Is the axe as much fun as the chains? Not entirely if I'm being honest, and there are signs the developers realise this since the axe is joined, in the second half, by further weapons which should not be spoiled. And as the action increases and the XP starts to get pumped into different abilities, a true synthesis emerges between Kratos and Atreus. In another developer's hands this would have felt like a prolonged escort mission, bringing the kid along, but there is none of that in God of War. On the standard settings, at least, Atreus looks after himself and you both look after each other. The escorting is saved for quiet moments of exposition.

The regular fights - elemental baddies, baddies with shields, baddies who hover and spit fire - are so much fun that the bosses almost take a backseat. They're still spectacular, of course, but the stage-management of them, with which they pull you between arena-brawling and moments of lofty on-rails theatrics, make them feel a little less alive than the basic scrapping. In a game about the indulgences of the gods, these are the indulgences of the real higher powers: the designers. Even here, though, the sheer drama of being a god who hates other gods steps in to keep things fresh. You fight a winged beast by racing up over its scaly back and into its mouth where much dentistry awaits; you knock a man through a mountain and then he knocks you through another. It's astonishing stuff to look at and playing on a PS4 Pro the frame-rate never faltered (although the audio occasionally hitched and there was the odd pause for loading).

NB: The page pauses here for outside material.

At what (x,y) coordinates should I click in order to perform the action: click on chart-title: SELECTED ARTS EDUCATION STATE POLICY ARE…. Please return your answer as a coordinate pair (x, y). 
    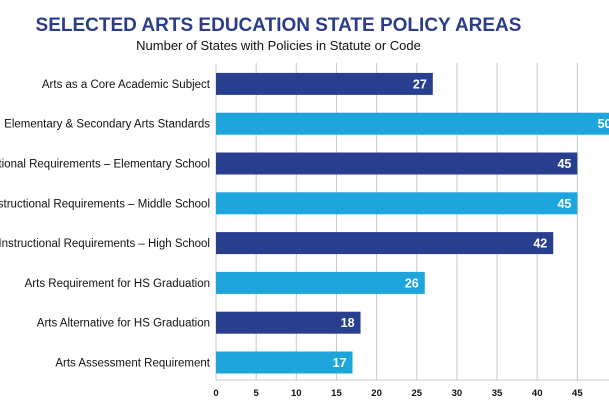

Such are the intricate pleasures of brawling your way through Midgard and beyond, it can sometimes be hard to notice all the game's wilder ambitions. Despite the plotting, I didn't really reflect much on God of War's relationship with the other big relationship games out there: Kratos and Atreus just sort of get on with it. Despite the backtracking, I didn't really think much about the fact that the whole adventure was knotted up in an audacious, improbably calm single shot with no cutaways or flashbacks. There's padding and asset reuse, but look at the richness of the assets and the world they are delivering. And at the end of it there's still so much left to mop up, still so much that remains unseen. God of War does a lot with holy light and crumbling temples, but one of its best moments involves waves of enemies and two bonfires that must not be extinguished. It is capable of making fun from very straightforward things.

Yes. Like Kratos, the god of fury who must learn not to fear his son, this is a strange beast, really. The latest technology and astonishing craft and artistry are employed to deliver a game of extremely simple pleasures - a wash of new pseudo-ideas that cannot hide the fact that the basics remain unfixed because they were not broken. God of War dresses things up, in other words, but it is ultimately the same deal it always was. As is the way with myths, I guess. As is the way with gods.